■ Your instructions
Once you find the line containing "Screen dimensions: 1126x447", please retype it and every line after it to the end of the entries, exactly and with nothing added.

■ Saved entries

──────

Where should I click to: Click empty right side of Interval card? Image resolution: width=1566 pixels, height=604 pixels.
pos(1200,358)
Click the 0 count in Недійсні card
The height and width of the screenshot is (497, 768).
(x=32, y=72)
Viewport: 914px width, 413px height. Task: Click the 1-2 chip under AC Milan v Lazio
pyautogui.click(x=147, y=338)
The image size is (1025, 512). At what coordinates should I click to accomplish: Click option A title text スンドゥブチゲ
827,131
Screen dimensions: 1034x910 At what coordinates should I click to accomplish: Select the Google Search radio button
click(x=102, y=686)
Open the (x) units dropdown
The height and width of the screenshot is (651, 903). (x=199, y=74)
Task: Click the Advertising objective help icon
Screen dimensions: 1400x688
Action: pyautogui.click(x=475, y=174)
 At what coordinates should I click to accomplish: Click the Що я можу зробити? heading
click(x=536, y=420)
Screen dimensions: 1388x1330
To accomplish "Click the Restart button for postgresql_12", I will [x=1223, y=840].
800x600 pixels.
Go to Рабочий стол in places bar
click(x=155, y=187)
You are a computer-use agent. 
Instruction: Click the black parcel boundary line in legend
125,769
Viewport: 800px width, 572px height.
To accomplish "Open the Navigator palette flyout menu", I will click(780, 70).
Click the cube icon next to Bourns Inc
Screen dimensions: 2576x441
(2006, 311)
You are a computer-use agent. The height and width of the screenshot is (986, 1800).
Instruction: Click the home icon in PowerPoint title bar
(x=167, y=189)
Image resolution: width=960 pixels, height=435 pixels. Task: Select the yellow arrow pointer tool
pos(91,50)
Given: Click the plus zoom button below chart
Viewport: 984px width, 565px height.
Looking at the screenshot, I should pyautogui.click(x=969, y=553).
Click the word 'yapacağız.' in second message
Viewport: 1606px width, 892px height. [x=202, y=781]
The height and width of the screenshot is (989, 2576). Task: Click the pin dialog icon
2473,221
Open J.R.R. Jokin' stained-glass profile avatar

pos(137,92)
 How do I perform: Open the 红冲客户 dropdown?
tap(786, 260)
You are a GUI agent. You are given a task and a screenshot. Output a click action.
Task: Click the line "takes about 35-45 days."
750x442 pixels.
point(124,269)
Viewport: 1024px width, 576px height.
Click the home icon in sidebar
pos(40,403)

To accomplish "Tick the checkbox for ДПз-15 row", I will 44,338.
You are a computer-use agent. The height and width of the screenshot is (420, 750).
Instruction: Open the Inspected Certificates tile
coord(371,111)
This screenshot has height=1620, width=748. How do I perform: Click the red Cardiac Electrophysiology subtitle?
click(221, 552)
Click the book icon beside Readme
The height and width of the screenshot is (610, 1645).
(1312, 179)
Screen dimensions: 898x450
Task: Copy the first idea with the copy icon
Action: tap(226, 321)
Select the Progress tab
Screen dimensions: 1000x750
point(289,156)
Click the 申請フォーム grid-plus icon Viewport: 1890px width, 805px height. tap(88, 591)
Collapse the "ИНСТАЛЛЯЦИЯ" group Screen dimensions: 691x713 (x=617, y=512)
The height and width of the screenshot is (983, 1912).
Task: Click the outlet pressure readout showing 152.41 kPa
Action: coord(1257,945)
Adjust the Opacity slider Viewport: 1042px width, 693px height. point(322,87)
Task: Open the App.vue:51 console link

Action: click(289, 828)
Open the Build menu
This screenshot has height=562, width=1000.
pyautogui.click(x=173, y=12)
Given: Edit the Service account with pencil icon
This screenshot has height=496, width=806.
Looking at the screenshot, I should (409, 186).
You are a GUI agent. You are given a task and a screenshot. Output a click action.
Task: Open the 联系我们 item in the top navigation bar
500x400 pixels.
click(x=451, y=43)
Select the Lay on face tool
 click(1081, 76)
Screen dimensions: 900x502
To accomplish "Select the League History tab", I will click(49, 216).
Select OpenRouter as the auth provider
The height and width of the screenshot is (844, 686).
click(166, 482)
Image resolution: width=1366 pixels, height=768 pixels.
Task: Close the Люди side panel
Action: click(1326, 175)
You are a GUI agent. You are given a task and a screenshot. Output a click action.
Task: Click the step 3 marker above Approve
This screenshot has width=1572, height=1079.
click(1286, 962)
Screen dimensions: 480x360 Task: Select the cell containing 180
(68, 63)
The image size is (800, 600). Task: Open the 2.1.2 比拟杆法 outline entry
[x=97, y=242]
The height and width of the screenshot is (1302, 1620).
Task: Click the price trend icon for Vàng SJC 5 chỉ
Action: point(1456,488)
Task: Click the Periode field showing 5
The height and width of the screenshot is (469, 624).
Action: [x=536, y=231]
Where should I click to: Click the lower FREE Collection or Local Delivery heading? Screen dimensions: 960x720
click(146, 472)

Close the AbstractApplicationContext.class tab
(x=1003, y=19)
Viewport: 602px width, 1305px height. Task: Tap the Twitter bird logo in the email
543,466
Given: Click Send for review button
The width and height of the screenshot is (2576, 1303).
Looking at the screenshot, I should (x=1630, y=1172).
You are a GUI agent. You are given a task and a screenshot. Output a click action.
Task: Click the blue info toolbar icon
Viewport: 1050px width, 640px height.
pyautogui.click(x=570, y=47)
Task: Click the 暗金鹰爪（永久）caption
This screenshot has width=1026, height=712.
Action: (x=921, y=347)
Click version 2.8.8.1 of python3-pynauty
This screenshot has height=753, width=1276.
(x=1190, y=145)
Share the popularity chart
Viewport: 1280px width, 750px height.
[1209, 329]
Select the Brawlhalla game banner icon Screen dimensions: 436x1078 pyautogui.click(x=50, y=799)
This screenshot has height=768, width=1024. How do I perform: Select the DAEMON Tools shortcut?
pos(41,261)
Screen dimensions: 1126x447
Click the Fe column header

──────

■ Solution below
Screen dimensions: 1126x447
Click the Fe column header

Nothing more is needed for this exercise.